NY trying to reduce gun violence with new state agency
An administrator with a background in anti-poverty efforts and public health was appointed by the governor Wednesday to lead a new state agency that will try to curb gun violence.
Calliana Thomas, a lifelong Harlem resident, will direct the state’s Office of Gun Violence Prevention, Gov. Kathy Hochul announced.
Thomas previously worked on gun violence prevention programs during seven years with New York City’s health department and was also an assistant director of technical assistance in an institute affiliated with the Harlem Children’s Zone, a youth development group, the governor’s office said.
The new state agency, which is within the state’s health department, will examine the drivers and effects of gun violence, Hochul said.
“What leads people to this, and what is going on in their emotional and psychological worlds of what could be driving people to these decisions?” the Democrat said.
Hochul announced the appointment ahead of the first meeting of a new interstate task force dedicated to improving tracing of illegal guns.
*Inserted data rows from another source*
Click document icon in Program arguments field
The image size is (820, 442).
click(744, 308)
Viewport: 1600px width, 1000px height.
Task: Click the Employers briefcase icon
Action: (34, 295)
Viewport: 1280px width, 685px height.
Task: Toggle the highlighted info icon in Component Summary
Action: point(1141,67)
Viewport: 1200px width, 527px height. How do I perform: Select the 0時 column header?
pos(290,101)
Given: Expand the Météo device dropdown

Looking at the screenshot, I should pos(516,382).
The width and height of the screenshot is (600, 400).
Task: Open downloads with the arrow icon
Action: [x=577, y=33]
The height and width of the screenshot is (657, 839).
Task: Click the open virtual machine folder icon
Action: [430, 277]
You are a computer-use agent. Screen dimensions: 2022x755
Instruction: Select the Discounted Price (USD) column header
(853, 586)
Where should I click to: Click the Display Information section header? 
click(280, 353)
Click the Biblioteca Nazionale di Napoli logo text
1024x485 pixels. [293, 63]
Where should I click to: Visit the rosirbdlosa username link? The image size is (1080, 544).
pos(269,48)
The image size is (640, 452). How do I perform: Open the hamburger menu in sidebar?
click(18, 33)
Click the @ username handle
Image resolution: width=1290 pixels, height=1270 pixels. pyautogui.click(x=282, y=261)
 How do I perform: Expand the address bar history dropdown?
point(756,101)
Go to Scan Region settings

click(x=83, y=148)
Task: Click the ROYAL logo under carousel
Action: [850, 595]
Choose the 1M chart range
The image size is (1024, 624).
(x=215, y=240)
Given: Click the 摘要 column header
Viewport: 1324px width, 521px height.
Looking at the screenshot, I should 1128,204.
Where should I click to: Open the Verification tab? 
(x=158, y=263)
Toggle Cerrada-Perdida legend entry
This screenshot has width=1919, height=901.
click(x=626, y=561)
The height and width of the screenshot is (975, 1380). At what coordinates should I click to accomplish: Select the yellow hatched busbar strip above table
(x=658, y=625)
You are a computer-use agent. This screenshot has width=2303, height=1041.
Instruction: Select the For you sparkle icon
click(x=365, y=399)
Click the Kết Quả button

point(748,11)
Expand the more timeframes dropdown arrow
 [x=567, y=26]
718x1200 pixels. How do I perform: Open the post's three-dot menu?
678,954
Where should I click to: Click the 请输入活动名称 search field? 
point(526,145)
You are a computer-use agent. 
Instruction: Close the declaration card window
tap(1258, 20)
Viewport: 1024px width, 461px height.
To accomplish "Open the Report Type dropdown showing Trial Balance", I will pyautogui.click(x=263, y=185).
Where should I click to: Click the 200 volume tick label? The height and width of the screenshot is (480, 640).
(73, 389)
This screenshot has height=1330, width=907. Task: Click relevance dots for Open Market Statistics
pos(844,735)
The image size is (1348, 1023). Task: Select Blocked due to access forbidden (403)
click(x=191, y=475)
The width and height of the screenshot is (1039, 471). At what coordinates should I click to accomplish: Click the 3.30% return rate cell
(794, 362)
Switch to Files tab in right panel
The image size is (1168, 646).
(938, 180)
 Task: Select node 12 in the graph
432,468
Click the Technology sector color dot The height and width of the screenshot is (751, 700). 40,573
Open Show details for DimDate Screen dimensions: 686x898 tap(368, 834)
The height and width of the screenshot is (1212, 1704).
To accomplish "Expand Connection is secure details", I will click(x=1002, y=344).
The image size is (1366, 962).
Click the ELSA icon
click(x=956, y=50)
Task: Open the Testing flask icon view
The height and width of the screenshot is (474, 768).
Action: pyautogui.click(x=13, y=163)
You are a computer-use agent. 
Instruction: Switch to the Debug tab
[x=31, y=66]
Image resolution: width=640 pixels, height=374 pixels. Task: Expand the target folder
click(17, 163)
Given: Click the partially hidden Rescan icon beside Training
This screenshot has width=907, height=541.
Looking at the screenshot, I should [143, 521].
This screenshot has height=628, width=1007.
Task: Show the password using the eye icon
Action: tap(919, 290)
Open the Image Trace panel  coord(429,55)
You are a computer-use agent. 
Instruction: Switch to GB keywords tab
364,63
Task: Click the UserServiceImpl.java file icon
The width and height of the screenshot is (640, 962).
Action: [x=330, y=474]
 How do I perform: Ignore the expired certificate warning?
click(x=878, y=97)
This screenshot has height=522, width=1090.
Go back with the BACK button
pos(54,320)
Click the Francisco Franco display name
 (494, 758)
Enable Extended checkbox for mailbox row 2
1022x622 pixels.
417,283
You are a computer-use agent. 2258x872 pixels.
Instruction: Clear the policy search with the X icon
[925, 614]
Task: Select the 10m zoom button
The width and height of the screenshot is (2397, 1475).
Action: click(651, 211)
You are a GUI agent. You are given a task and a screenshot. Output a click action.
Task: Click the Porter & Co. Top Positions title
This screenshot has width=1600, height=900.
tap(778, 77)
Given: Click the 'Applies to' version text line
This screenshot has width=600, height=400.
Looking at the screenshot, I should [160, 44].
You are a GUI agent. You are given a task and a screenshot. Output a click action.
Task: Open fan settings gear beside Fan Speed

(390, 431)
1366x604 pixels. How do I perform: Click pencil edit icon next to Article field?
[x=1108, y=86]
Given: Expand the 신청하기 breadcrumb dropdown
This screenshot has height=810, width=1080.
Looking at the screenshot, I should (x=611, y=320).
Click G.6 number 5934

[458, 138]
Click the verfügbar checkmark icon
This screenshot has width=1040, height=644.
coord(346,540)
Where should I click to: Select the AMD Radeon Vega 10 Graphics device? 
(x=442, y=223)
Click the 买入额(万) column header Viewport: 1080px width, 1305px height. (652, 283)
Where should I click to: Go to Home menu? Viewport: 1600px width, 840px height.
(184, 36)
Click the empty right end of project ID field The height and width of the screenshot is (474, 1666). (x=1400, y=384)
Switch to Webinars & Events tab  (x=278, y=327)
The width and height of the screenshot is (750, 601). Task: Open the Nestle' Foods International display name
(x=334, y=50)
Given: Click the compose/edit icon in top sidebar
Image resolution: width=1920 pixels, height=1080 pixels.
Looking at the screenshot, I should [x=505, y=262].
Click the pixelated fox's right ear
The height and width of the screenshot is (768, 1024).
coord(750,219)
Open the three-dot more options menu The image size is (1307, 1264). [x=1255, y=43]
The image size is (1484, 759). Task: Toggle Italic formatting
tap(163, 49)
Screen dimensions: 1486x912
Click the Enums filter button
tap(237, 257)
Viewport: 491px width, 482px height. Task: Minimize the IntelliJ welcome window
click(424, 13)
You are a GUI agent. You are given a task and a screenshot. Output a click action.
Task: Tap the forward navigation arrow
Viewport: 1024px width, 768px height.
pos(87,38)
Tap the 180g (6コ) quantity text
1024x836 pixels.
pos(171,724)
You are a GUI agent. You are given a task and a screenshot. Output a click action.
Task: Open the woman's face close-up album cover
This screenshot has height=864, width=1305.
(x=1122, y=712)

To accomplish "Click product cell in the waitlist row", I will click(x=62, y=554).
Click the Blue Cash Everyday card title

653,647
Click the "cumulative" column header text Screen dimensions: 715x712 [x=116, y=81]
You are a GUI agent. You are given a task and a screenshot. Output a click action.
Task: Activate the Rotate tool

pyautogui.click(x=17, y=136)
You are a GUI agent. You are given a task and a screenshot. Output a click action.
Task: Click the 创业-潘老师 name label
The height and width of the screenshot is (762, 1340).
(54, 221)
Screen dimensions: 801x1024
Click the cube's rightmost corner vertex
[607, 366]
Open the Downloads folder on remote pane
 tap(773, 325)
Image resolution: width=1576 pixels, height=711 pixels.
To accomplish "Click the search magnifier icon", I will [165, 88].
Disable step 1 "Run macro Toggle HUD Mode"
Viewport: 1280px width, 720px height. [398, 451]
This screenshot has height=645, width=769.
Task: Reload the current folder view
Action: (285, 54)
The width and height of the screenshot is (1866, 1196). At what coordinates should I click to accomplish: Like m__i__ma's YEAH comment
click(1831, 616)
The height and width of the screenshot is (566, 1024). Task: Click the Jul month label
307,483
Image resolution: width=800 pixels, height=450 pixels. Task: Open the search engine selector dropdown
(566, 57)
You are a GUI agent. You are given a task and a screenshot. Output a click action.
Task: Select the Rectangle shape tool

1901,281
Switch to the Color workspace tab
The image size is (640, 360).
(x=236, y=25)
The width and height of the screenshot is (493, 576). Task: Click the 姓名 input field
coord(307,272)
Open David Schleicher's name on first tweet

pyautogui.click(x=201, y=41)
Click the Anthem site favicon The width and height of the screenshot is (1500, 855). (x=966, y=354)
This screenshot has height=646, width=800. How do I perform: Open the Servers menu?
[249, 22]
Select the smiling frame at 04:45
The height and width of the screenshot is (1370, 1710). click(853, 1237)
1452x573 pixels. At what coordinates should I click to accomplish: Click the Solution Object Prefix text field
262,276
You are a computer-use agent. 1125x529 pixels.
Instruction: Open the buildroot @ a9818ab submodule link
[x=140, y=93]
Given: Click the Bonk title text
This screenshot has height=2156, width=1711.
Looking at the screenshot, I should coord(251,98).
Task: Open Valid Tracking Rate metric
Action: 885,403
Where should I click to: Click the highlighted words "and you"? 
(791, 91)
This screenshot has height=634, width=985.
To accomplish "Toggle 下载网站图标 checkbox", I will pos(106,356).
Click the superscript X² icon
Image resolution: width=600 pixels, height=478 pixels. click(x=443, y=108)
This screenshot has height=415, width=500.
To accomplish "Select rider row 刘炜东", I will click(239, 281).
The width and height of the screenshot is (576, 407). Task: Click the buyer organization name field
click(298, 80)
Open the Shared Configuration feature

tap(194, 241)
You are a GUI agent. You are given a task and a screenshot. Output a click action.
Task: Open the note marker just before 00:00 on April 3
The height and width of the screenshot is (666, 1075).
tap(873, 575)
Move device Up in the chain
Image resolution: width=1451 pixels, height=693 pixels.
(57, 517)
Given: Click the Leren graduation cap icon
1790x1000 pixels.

“We have the opportunity to have interdiction efforts along our border with Pennsylvania, identifying the gun shows where people are purchasing guns, loading up a trunk and coming up by 81 or route 90 in toward Western New York,” Hochul said. “And then the guns are ending up in our cities in particular. And that’s the level of trafficking that we want to zero in on.”
Violent crime across the state had been steadily dropping in recent years, but shootings spiked in both New York and nationwide during the COVID-19 pandemic.
The overall rate of violent crime in New York remains lower than the national average, and lower even than it was within the state just four years ago, according to federal data. But the sudden increase that started in 2020 has eroded years of progress and raised concerns that the trend could continue.
Hochul’s budget proposal includes more funding for gun crime tracing, as well as for hiring more social media analysts to help police investigators.
“This way we can find out early on what trends are out there,” Hochul said. “What are people talking about? What’s the chatter? And perhaps identify individuals who are on the cusp of purchasing guns or trafficking in guns, or even committing crimes.”